All eyes on Capitol Hill as Chris Christie seeks Supreme Drop of PASPA

Today, US Supreme Court Justices’ will hear initial ‘oral arguments’, put forward by New Jersey officials seeking to repeal provisions of 1992’s ‘Professional and Amateur Sports Protection Act (PASPA)’.

New Jersey continues its decade-long battle to implement ‘state-licensed sports betting’, which had been previously rejected in 2015 by the US Justice Department.

Arguing that PASPA regulations interfere with US states’ individual rights to self-govern, New Jersey has taken its sports betting appeal to the Supreme Court, the US’ highest ranking law court.

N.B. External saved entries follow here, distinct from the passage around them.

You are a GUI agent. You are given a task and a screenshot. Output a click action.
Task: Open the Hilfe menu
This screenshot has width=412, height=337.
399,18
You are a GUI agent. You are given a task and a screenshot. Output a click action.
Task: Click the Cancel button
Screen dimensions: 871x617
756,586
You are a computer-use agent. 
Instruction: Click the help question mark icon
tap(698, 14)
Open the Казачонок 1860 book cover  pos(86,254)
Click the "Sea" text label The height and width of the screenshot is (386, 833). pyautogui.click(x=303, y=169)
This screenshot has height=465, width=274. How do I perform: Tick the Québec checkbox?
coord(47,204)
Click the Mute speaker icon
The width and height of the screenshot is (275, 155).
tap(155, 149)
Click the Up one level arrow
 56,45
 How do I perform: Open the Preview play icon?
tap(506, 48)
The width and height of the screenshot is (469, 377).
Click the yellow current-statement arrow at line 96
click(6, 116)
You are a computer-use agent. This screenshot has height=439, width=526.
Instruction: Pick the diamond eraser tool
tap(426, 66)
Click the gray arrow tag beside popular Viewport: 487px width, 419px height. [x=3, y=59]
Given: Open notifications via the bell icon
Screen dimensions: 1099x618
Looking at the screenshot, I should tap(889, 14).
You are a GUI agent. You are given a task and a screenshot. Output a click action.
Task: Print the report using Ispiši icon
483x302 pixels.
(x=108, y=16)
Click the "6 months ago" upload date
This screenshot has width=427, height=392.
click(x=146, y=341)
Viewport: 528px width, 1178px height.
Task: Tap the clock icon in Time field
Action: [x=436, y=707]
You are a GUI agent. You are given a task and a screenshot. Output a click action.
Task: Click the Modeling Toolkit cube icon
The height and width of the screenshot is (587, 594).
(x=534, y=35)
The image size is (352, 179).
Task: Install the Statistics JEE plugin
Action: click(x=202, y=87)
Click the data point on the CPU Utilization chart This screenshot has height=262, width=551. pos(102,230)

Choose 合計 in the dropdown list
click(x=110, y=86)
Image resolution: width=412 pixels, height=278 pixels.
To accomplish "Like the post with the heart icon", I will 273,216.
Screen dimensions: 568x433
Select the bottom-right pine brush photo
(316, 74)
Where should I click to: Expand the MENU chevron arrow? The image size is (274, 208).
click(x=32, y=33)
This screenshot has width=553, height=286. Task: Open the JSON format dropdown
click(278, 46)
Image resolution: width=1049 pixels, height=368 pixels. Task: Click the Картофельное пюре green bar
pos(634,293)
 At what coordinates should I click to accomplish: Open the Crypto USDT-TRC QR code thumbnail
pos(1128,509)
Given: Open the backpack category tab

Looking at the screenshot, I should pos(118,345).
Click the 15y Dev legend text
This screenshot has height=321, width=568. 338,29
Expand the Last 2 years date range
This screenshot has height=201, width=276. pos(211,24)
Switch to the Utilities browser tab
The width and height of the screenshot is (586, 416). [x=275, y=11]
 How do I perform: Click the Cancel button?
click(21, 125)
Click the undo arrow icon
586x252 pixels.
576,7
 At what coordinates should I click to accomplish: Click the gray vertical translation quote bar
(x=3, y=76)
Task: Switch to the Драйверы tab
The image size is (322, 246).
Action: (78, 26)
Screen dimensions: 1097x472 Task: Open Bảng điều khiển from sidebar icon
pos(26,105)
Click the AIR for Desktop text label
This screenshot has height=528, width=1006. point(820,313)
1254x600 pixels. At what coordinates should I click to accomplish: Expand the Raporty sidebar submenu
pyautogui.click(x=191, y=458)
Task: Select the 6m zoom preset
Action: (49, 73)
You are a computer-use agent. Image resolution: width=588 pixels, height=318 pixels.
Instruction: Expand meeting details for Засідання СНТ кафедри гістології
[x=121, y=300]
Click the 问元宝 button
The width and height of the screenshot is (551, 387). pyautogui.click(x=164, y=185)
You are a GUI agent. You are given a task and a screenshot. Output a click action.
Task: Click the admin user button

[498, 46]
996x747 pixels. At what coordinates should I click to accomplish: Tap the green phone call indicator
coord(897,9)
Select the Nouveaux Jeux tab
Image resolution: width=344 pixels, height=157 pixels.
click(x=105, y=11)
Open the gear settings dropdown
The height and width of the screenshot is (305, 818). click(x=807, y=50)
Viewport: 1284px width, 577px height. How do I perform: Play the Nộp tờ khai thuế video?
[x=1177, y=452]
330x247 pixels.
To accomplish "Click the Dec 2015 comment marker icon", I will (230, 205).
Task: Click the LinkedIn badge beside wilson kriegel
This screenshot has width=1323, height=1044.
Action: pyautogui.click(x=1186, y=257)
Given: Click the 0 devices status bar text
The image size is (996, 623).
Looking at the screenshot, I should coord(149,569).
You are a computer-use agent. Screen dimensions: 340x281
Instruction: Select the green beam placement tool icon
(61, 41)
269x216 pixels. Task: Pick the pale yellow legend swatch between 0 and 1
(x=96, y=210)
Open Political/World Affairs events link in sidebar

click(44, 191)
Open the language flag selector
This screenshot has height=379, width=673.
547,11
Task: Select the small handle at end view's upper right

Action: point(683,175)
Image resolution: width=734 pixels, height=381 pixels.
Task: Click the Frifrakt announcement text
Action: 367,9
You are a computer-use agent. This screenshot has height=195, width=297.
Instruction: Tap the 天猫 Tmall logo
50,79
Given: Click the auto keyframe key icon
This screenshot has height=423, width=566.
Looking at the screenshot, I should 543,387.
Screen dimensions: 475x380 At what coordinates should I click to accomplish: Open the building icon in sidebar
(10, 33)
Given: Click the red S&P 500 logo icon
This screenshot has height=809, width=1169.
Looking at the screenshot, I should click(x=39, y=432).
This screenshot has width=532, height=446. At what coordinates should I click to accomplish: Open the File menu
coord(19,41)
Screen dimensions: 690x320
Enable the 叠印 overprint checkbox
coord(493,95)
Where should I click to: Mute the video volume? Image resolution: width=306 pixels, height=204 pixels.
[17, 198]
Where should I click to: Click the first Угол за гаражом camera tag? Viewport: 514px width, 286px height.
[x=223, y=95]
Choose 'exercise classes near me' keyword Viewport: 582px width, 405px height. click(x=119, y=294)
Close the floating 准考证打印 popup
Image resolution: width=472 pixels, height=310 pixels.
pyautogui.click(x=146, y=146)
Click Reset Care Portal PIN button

Should the Supreme Court uphold New Jersey’s initial motion, state officials will be allowed to debate the implementation of a New Jersey betting bill in 2018. New Jersey officials would have to convince five of the Supreme Court’s nine justices to approve its sports bill.

Outgoing New Jersey Governor Chris Christie will put forward oral arguments detailing that PASPA is unconstitutional and damaging to states’ abilities to govern and create new tax revenues through sports betting in licensed venues.

All US sports stakeholders will be monitoring movements on Capitol Hill, in a hearing that has been labelled as ‘Chris Christie vs US Pro Leagues’.

New Jersey’s latest attempt to repeal PASPA has been met with mixed reactions. Pro-US sports betting stakeholders believe that the Supreme Court hearings may be the best chance to gain traction for licensed betting in 2018.

Backed by the American Gaming Association (AGA), Christie and New Jersey officials have stated that they have a ’50 state brief’ supporting their mandate to eliminate PASPA.

Nevertheless, even state-wide support may not be sufficient to turn the Supreme Court Justices’ judgement in favour of New Jersey’s appeal. The subject of Sports betting continues to be a controversial issue between states and their relationships’ with the powerful US pro-leagues (NFL, NHL, MLB and NBA).

Last October, the Trump Administration showed its support for maintaining PASPA laws, issuing Solicitor General Noel Francisco to file a Supreme Court brief supporting US-pro leagues’ stance against sports betting being legalised at a state level.

A further dose of reality is served by US legal experts, who point out that the Supreme Court has declined to review PASPA several times. Put simply, legal experts believe that outgoing governor Chris Christie has to play a ‘miracle shot’ to convince the US Justices to move forward on sports betting.